En 2005 recibió la prestigiosa beca MacArthur, dotada con 500.000 dólares, y este año se ha hecho merecedor de la que concede la Fundación Guggenheim que ronda los 50.000. «Es un privilegio y un honor que me concedan estas ayudas. Pero también responden a una gran necesidad práctica. Los escritores tenemos que vivir. Son becas con prestigio y eso está muy bien, pero hay que comer y pagar la hipoteca». Lethem es directo y pragmático. Desde que dejó la universidad para trabajar como dependiente en librerías de viejo, «sin dejar de leer y darle a la tecla como un poseso», se ha batido el cobre en solitario. Sin padrinos ni lobbys o camarillas que le abrieran camino.

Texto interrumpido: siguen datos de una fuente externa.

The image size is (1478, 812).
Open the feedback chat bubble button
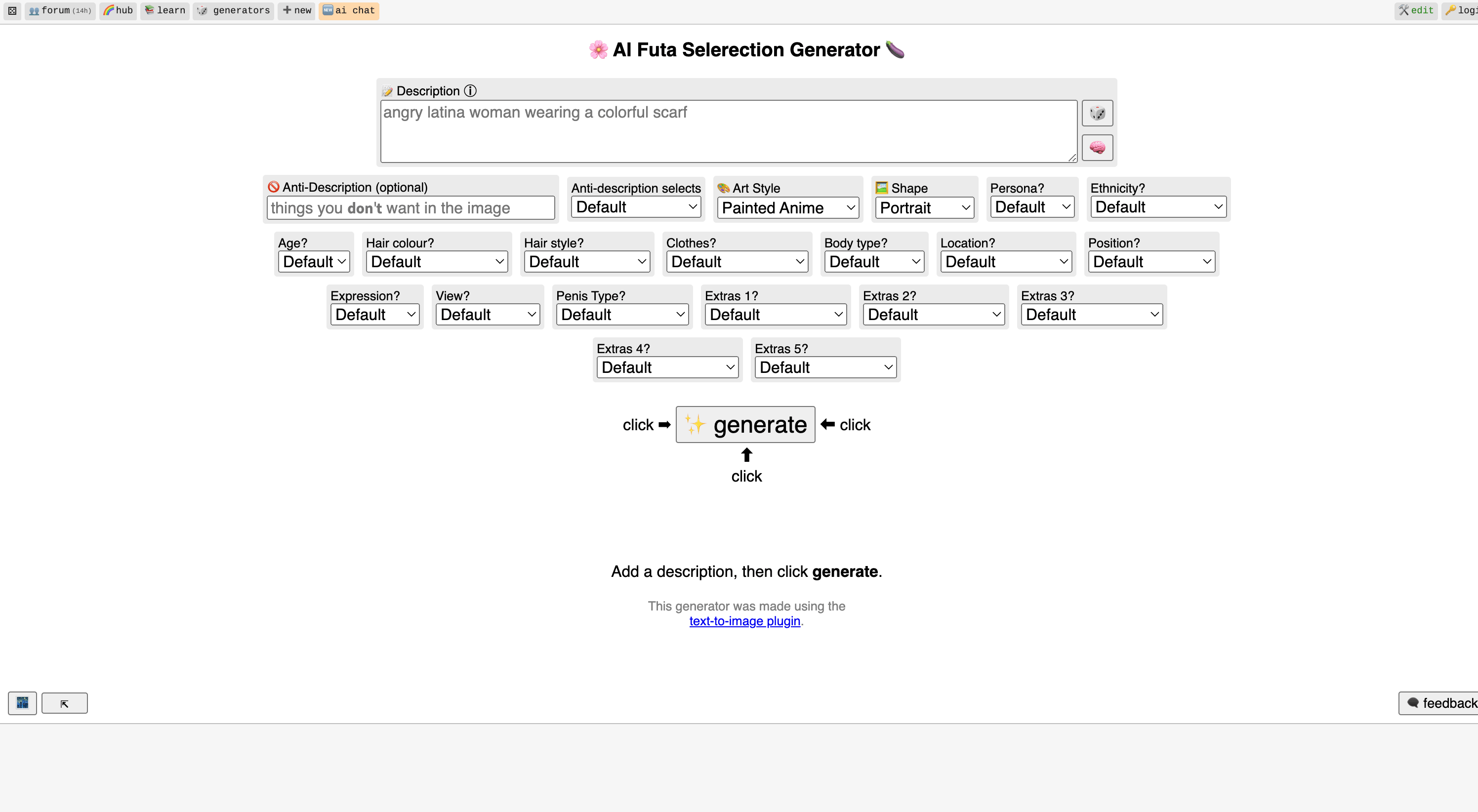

Casado tres veces (su actual mujer es la cineasta Amy Barrett), tiene dos hijos y vive desde 2010 en Los Ángeles. Allí imparte clases de Escritura Creativa en el Pomona College, en la cátedra que dejó vacante David Foster Wallace. «Mi misión es animarles a leer todo lo que puedan. Nunca serás un buen escritor si no te consume esa pasión. Luego, en cuanto a la técnica, siempre insisto en lo mismo. No puedes conformarte con la primera versión. Tienes que reescribir y reescribir. Hay que trabajar la prosa con tesón y humildad».

A caballo entre California y Nueva York, la mayor parte de las veces con un ordenador delante, buscando información o redactando nuevos capítulos de un libro, confiesa que le duele despegar los ojos de la pantalla y mirar a su alrededor. No porque le guste aislarse sino para evitar sufrir más de la cuenta. «Con Trump no hay cabida para el optimismo sino para crear redes de solidaridad. Eso sí, lo que estamos viendo no es algo accidental o circunstancial. Está aflorando lo que siempre ha existido detrás de la máscara. La imagen actual de Estados Unidos es deprimente, sí, pero también real. Mi país ha perdido la máscara».

– Usted siempre tiende a echar la mirada hacia atrás…

– El tiempo es un concepto fundamental en la narración.

– Tiene 61 años. ¿Qué le hubiera gustado hacer de joven?

– Ir a más fiestas y bailar más.

– Su madre era la extrovertida de la familia.

– Sí, me hubiera gustado parecerme más a ella.